Health insurance companies have a profit margin of 4-5%. That's actually significantly below the economy as a whole. So it's not like they're laughing all the way to the bank. Sure, going full-on NHS would eliminate that cost. There's also all the work that's duplicated in each company, in terms of setting reimbursement rates, actuarial stuff, etc.
Nobody's arguing that we spend double per capita as other developed countries. The problem is that a lot of people think that replacing a big group of
insurance companies with one giant
insurance company will, by itself, somehow magically reduce the per-capita cost or our health
care to be in line with that of other countries. In short, it's an effort to shift how health care is paid for, rather than addressing the actual costs. It's politically advantageous, i.e. it gets votes, and under a static analysis, it would appear to reduce costs by a noticeable percentage, but it does nothing to fix the real reason why health
care is so expensive.
Someone else in this thread has pointed out that administrative overhead is something like 33% of total cost, compared to half that in the UK. Ok, let's figure out why that is, and how we can fix it. Health insurance companies' overhead and profits certainly add some percentage to the cost as well. Malpractice insurance adds to the cost. High salaries required in order to pay for high educational costs certainly adds to the cost. The fact that the US pays far more for prescription drugs than other countries not only inflates our costs, but indirectly subsidizes the costs other countries pay.* The byzantine nature of medical billing, and all the overhead that creates, is a problem.

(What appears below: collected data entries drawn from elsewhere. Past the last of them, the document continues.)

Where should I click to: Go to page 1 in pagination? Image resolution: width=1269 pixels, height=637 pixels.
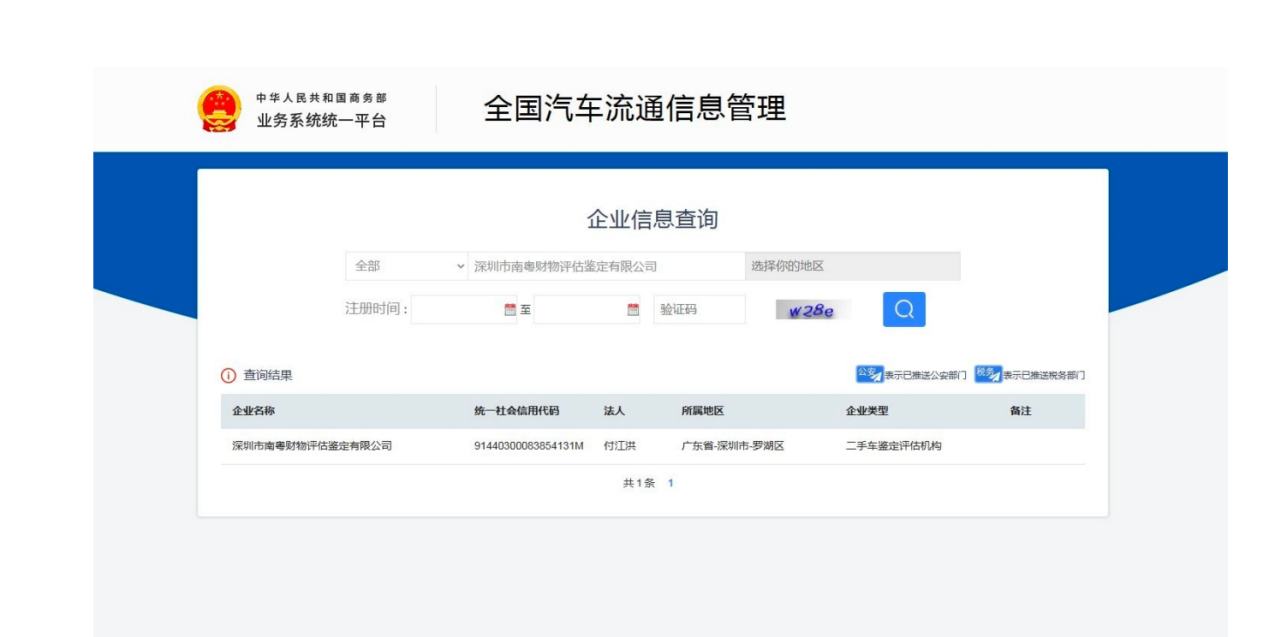[x=671, y=483]
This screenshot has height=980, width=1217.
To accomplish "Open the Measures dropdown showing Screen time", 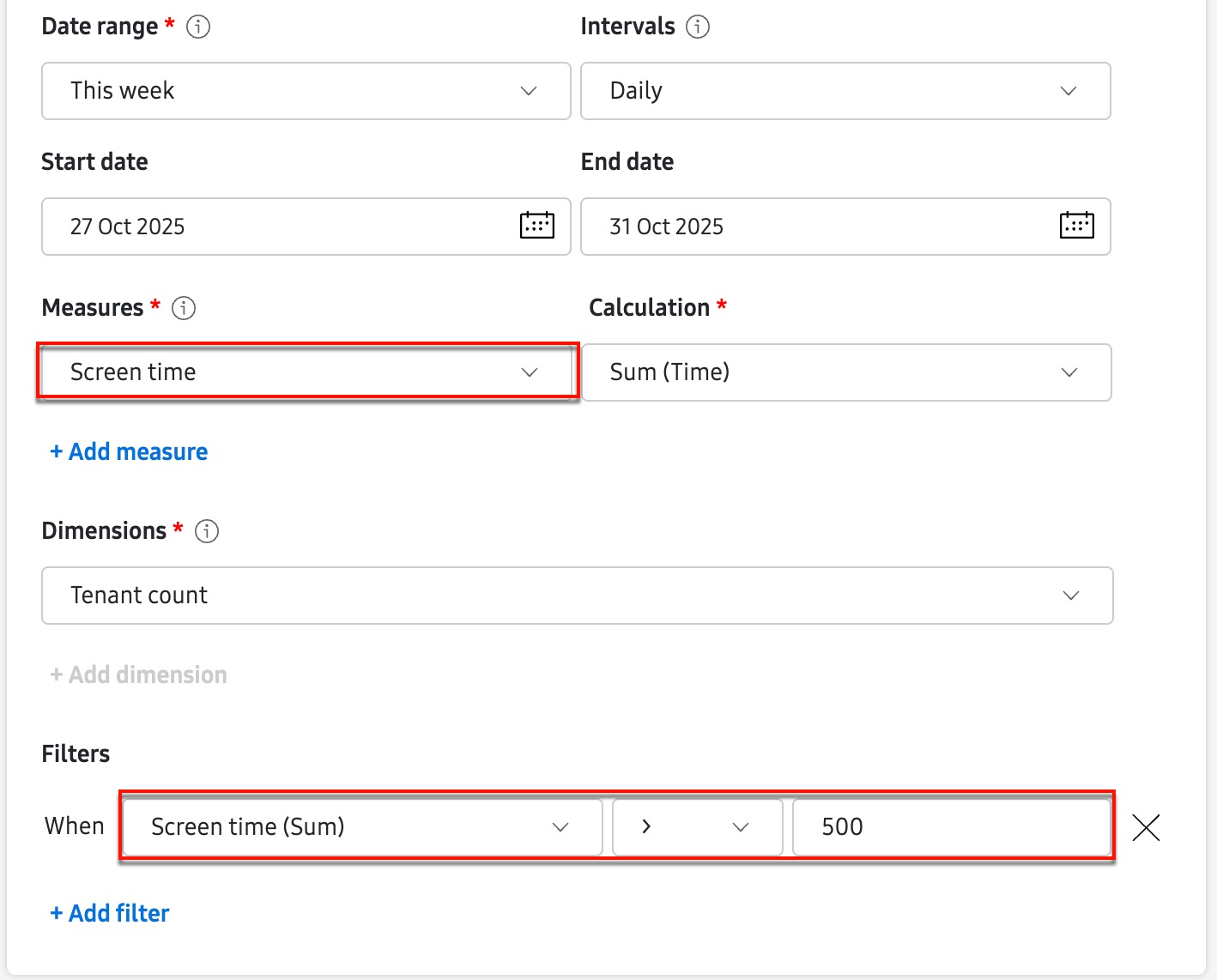I will click(x=306, y=372).
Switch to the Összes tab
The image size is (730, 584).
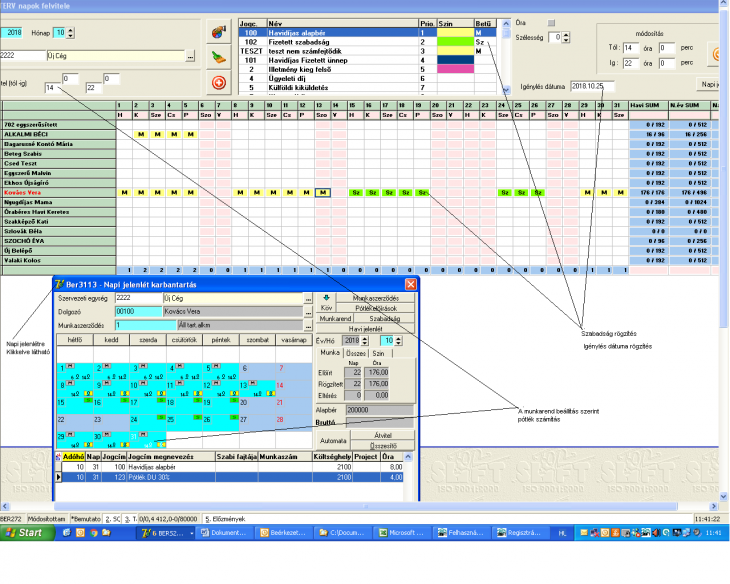[355, 353]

Stumping for single payer without addressing the underlying costs is, IMO, a lot like transferring a maxed-out CC balance without taking a look at your spending habits.

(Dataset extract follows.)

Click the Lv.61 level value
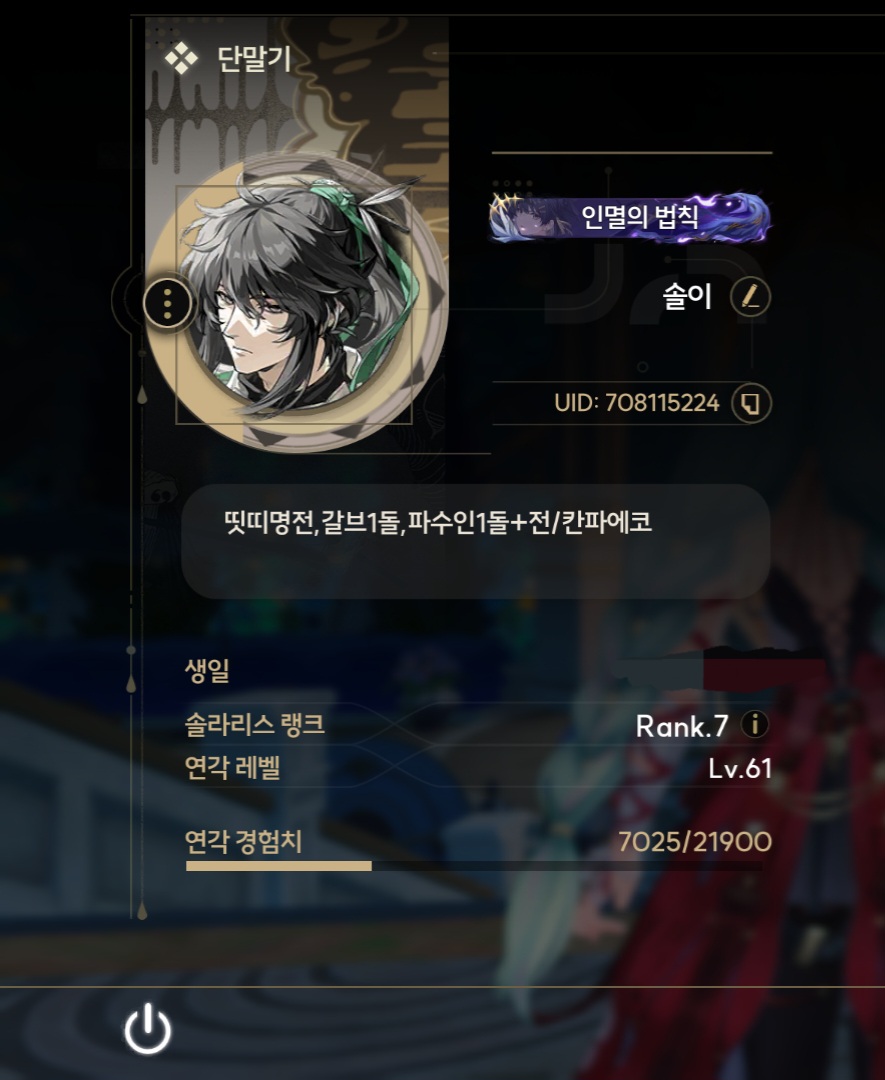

* Assuming the numbers posted earlier in this thread are correct, 10% of US healthcare spending is medication, and we pay
3x as much as the UK for the same medications. Let's assume that medications are also 10% of the UK's HC spending, and the rest of western Europe pays similar costs as the UK. If we passed a law saying pharma companies had to sell the same drugs at the same price to the whole developed world, they'd have to raise prices in the UK and drop them in the US. Let's say they cut the cost in the US by 50% (say, from $10 to $5), and raise it in the UK by 50% (from $3.33 to $5). Just that one change would mean that the US pays 1.8X per capita, rather than 2X per capita, compared to the UK.